Another elderly census refusenik is facing charges after balking at filling out the 2011 census form over fears the information could wind up in American hands.
Janet Churnin of Toronto has been charged with violating the Statistics Act, one of more than four dozen Canadians that Statistics Canada has referred for prosecution for refusing to fill out the mandatory form in the most recent census, The Canadian Press reports.
The case comes just a few weeks after 89-year-old Torontonian Audrey Tobias was acquitted of the same charge, which is subject to a fine of up to $500 or up to three months in jail.
Both Churnin and Tobias used the fact that StatsCan employs software purchased from an arm of U.S. military contractor Lockheed Martin as a reason for refusing the census.
Tobias, who had the same lawyer as Churnin, claimed use of the software gave Lockheed Martin access to the census information and that it could wind up in U.S. intelligence databases.
A StatsCan official testified at her trial that it's impossible for the American company, whose software the agency's been using since 2003, to gain access to the data.
Another census rejector facing charges, marijuana activist Bert Easterbrook of Vancouver, also cites the Lockheed Martin connection among his reasons for refusing to fill out the 2011 form.
Easterbrook, who was honoured for his heroics during the 2011 Stanley Cut riot, also claimed something called the North American Union, involving Canada, the U.S. and Mexico, would give the Americans access to census data.
The judge in Tobias' case rejected the peace activist and Second World War veteran's Charter arguments that she had freedom of conscience to refuse the census based on her belief.
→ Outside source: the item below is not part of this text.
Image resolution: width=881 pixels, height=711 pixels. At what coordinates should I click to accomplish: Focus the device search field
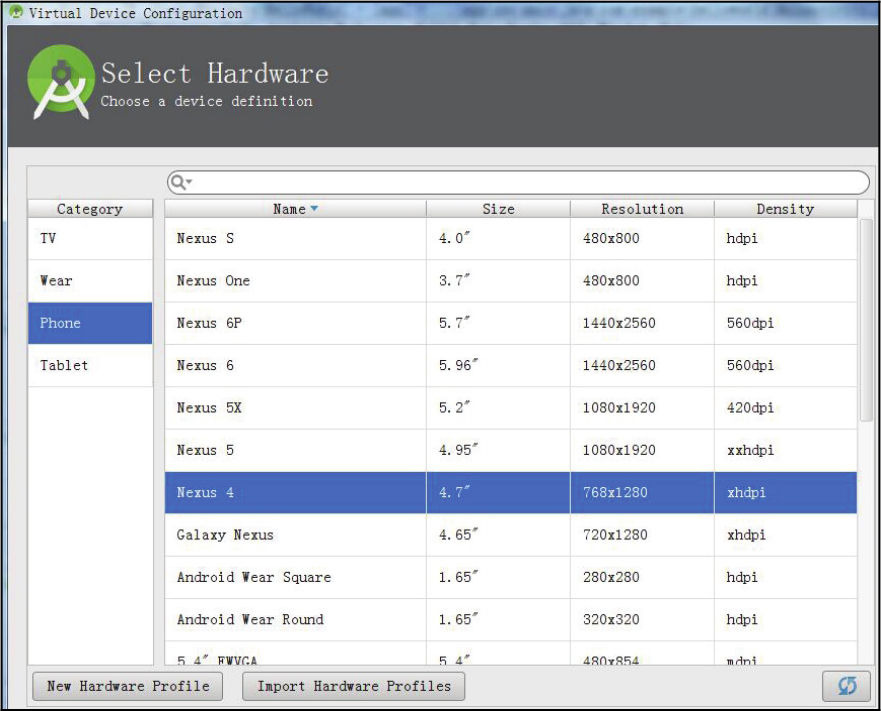coord(520,182)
But he acquitted anyway, ruling her dodgy memory and conflicting testimony left doubts about her intent to break the law.
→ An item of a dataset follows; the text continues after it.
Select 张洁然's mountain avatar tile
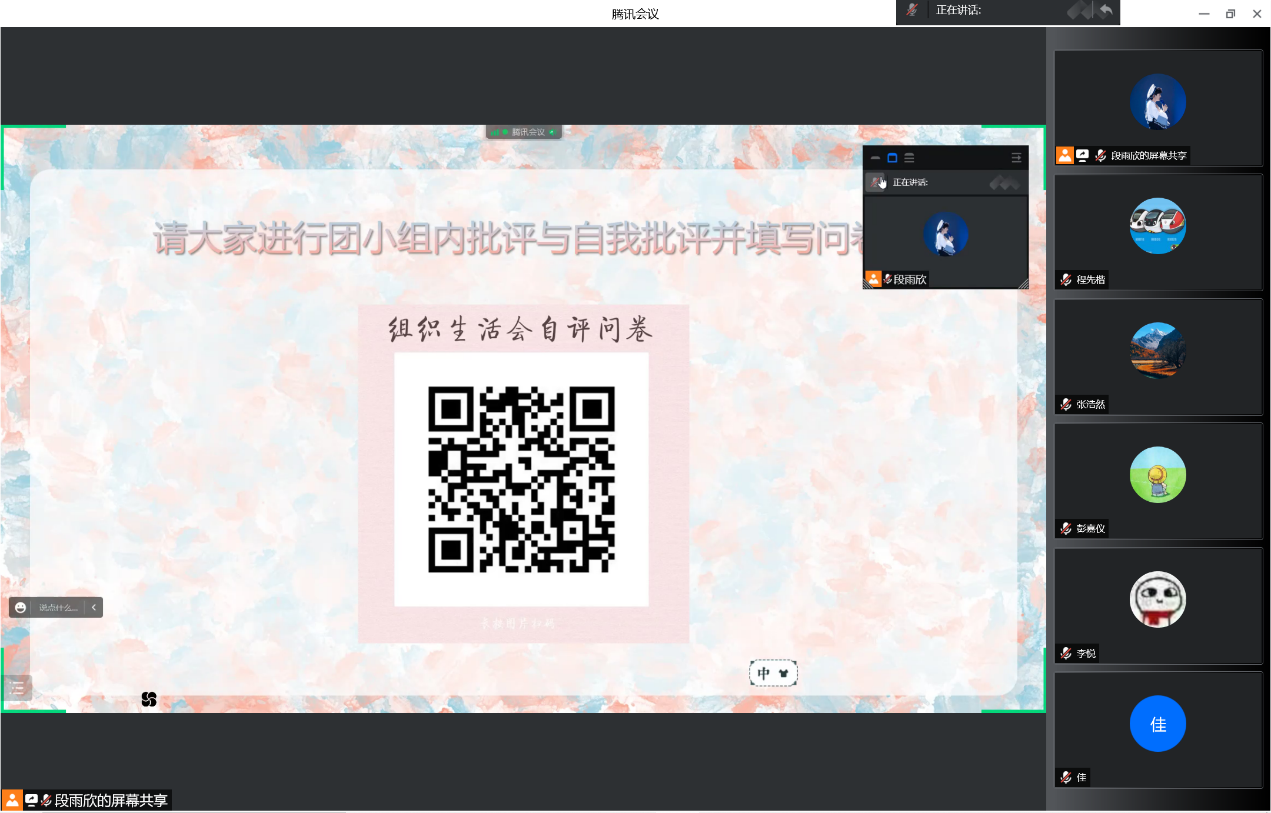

Like Tobias, Churnin claims she can't stomach the idea of a giant weapons-maker's software being used to process her personal information, lawyer Peter Rosenthal told CP.
"It associates her with the arms manufacturer and she as a supporter of peace finds that repulsive," said Rosenthal.
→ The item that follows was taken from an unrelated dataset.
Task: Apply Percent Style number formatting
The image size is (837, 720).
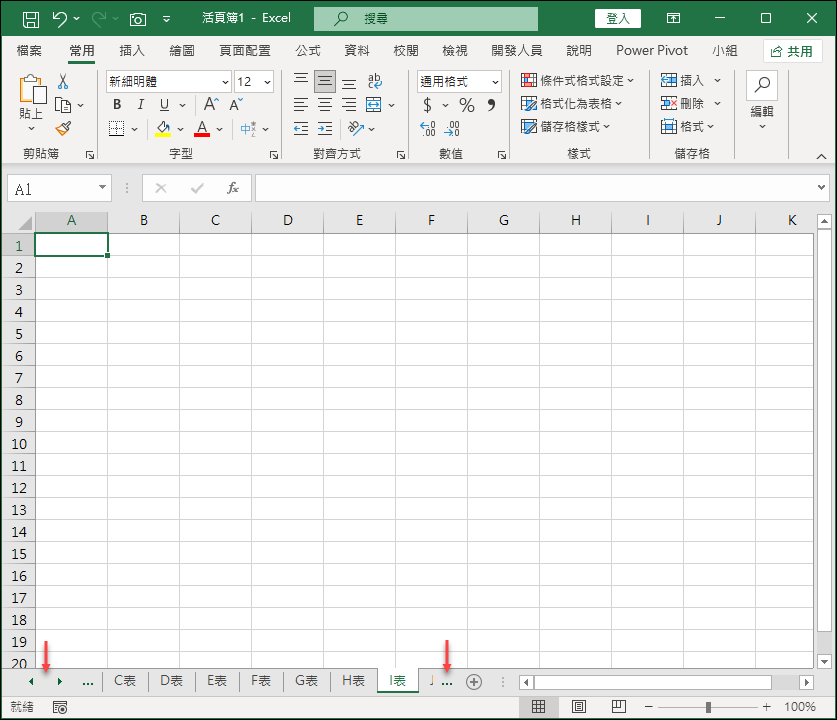Action: [465, 104]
"Secondly, there's a good chance that Lockheed Martin could use the fact that it designs the software in order to get the data from the census into U.S. intelligence hands."
Rosenthal is tweaking the argument slightly compared with the Tobias case by pointing to the recent revelations by rogue NSA contractor Edward Snowden about widespread U.S. intelligence data-mining as evidence of the sloppy security around personal information.
"What I'm most hopeful about is that the court will recognize that having Lockheed Martin do the software means that Statistics Canada was negligent in maintaining the information that they get," he said.
"We're going to argue that collecting census data and allowing Lockheed Martin such easy access to it, is an unreasonable seizure of information. It's a very novel kind of argument."
It may seem mean-spirited to drag a couple of little old ladies in front of a judge over their paranoid-sounding concerns about the census. The judge in the Tobias case called it a "PR disaster." But the government has little choice.
The Conservative government controversially already dumped the long-form census in favour of a voluntary questionnaire over just a few complaints that Ottawa was demanding too many private details about people's lives. Experts have questioned the reliability of the data from its replacement, the National Household Survey.
If it neglects to prosecute those who refuse to complete the mandatory short-form census StatsCan may risk eroding the 98 per cent completion rate.
Census data is crucial to helping government departments and agencies target programs. The abolition of the long-form census has already led to debates about whether some communities may lose out because of a paucity of reliable data.